Réunion Stonechat Saxicola tectes
On Réunion, 20+ (26/12) La Roche Ecrite, and along the road to St. Dennis down to an altitude of 600 m. [Similar to, but smaller than, the European Stonechat Saxicola torquata].

Mascarene Swallow Phedina borbonica
On Mauritius, 2 (24/12) and 1 (25/12) Basin Blanc. [Species illustrated in Birds of Madagascar].

Red-whiskered Bulbul Pycnonotus jocosus
On Mauritius, very common, 100s daily, (24-25/12) in all habitats.

Mauritius Bulbul Hypsipetes olivaceus
A Red Data Book species. On Mauritius, 2 (24/12), and 3 (25/12) Basin Blanc in scrub along the road. [A typical Hypsipetes bulbul. Large, blackish-grey, with an orange bill].

Réunion Bulbul Hypsipetes borbonicus
On Réunion, 4+ (26/12) La Roche Ecrite. [A typical Hypsipetes bulbul. Large, blackish-grey, with an orange bill, and a pale eye which differentiates it from the very similar Mauritius Bulbul].

Mauritius Olive White-Eye Zosterops olivacea
A Red Data Book species. Endangered. On Mauritius, 1 (24/12) Basin Blanc, seen against the light, and 1 (25/12) in the same area seen very well. [A typical white-eye, with a fairly long, decurved bill. The only olive-green white-eye on Mauritius. Has a prominent white eye-ring].

Réunion Olive White-Eye Zosterops chloronothus
On Réunion, 3 (26/12) La Roche Ecrite. [Similar to the Mauritius Olive White-eye, but bill shorter. The only olive-green white-eye on Réunion.

Mauritius Grey White-Eye Zosterops mauritiana
On Mauritius, common (24-25/12) Basin Blanc in natural vegetation, with 50+ daily. [A small, greyish, typical Zosterops white-eye, but has no obvious white eye-ring].

Réunion Grey White-Eye Zosterops borbonica
On Réunion, 20+ (26/12) La Roche Ecrite. [Similar to the Mauritius White-eye].

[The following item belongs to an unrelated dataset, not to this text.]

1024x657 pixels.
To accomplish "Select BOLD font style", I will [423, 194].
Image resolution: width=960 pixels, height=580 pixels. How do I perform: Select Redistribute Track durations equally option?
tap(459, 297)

House Sparrow Passer domesticus
On Mauritius, common (24-25/12).

Common Waxbill Estrilda estrilda
On Mauritius, 30+ (24-25/12).

Madagascar Fody Foudia madagascariensis
On Mauritius, very common (24-25/12) in all habitats. [Species illustrated in Birds of Madagascar].

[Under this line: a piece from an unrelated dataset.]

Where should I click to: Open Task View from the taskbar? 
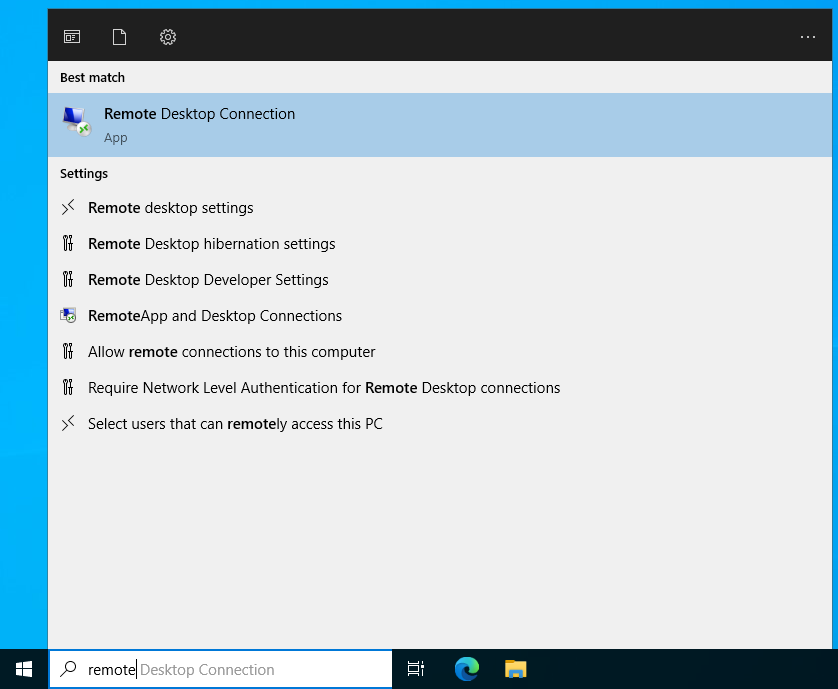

Mauritius Fody Foudia rubra
A Red Data Book species. On Mauritius, 1 (24/12), and 2 (25/12) Basin Blanc. Endangered, with only 35-45 pairs remaining, which are being predated by introduced monkeys. Unless tentative plans to relocate some of the few remain birds to Réunion, where predation by introduced mammals is not a the threat. [Differs from the Madagascar Fody in having a brown lower breast and belly, which contrasts strongly with the scarlet head and upper breast. The call is very distinctive, an emphatic 'tic tic', uttered both perched and in flight].

Yellow-fronted Canary Serinus mozambicus
On Mauritius, 2 (24/12) Basin Blanc.